Here are my suggestions:
1. Build up your immunity!
As a reader of this article, you’re already doing this, but other strategies include:
— Surrounding yourself with positive people;
— Doing things that make you happy;
— Looking after your health;
— Appreciating the funny side of things (laugh regularly!);
— Taking pride in how you look and present yourself;
— Being thankful for all the good things and people in your life;
— Reading and learning about — and from — inspiring people; and
— As the song goes, “accentuate the positive, eliminate the negative, latch onto the affirmative” (Johnny Mercer / Harold Arlen).
Sounds corny, but I really can’t say it any better than Bing Crosby sang it! (And this doesn’t mean ignoring bad or tragic circumstances — just taking steps to eliminate the negative consequences).
Do all these things you’ll be close to invincible against other people’s negativity!
2. Limit your exposure.
Although you can’t avoid some negative people, you may be able to LIMIT your exposure to them. If they’re family or in-laws, interact with them only as required to fulfill your family responsibilities.
If they’re work colleagues, keep your interactions to the job at hand. Don’t socialize with them out of work or engage in gossip or discussions that degenerate into rants or complaining.
3. Solve the problem or change the subject.
Let’s face it — limiting your exposure may only work to a point. I mean, what if a work colleague is negative about the work at hand, or even worse, YOUR work, or even YOU?

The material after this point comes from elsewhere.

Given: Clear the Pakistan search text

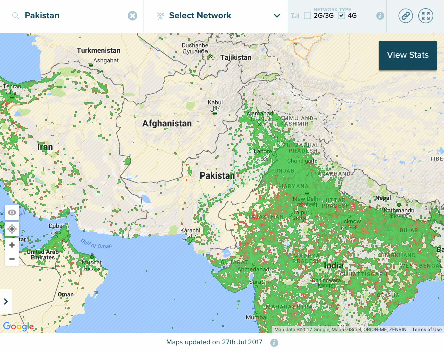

Well, depending on the situation, your best bet is to address their complaint in order to solve the “problem” or, if nothing is likely to satisfy them, change the subject to something more positive.
For example, if they’re complaining about the company, the boss or you… you might say, “so what can we do about this?” or “what can I do to make this right?”
What you’re doing is moving the discussion from something negative (the perceived problem) to something positive (the solution).
Of course, there are some people who don’t want to know about solutions (they’d rather complain or wallow in self-pity)!
With people like these, you’re better off changing the subject altogether.
For instance, if the person is complaining about the company, you might comment about something else that the company is doing right.
Or… you could always break into song. (Hey, if you don’t think this could happen you haven’t worked in a big law firm with 100-year-old partners!)
So there you have it — some tips for dealing with negative people. Use them and enjoy more positive relationships!